Top Bodybuilder’s Favorite Types of Bent-Over Row (and How to Do Them with Proper Form)

Don’t go to absolute muscle failure every set.

Muscle failure is the point where you can no longer keep the weight moving and have to end the set.

We should take most of our sets to a point close to failure (one or two reps shy), and we should rarely take sets to the point of absolute failure.

Personally, I never train to failure for more than two to three sets per workout, and never on the deadlift, squat, bench press, or military press, as it can be dangerous.

Instead, I reserve my failure sets for isolation exercises like hamstring curls, leg extensions, calf raises and the like, and it’s usually a natural consequence of pushing for progressive overload as opposed to deliberate programming.

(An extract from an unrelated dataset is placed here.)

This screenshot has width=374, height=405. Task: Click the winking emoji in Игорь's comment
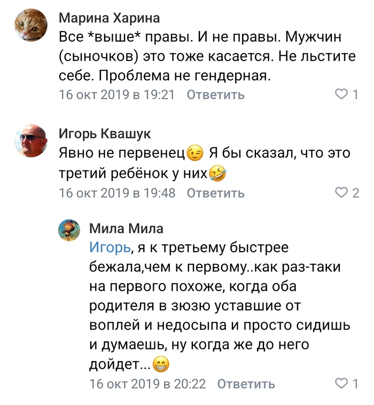[196, 154]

Rest 3 to 4 minutes in between each set.

This will give your muscles enough time to fully recoup their strength so you can give maximum effort each set.

Once you hit the top of your rep range for one set, move up in weight.

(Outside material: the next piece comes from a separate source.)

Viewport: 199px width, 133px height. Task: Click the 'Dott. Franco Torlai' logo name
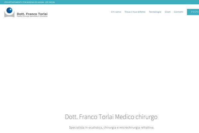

For instance, if you deadlift 135 pounds for 6 reps on your first set, add 5 pounds to each side of the bar for your next set.

If, on the next set, you can get at least 4 reps with 145 pounds, that’s the new weight you work with until you can deadlift it for 6 reps, move up, and so forth.

If you get 3 or fewer reps, though, reduce the weight added by 5 pounds (140 pounds) and see how the next set goes. If you still get 3 reps or fewer, reduce the weight to the original 6-rep load and work with that until you can do two 6-rep sets with it, and then increase the weight on the bar.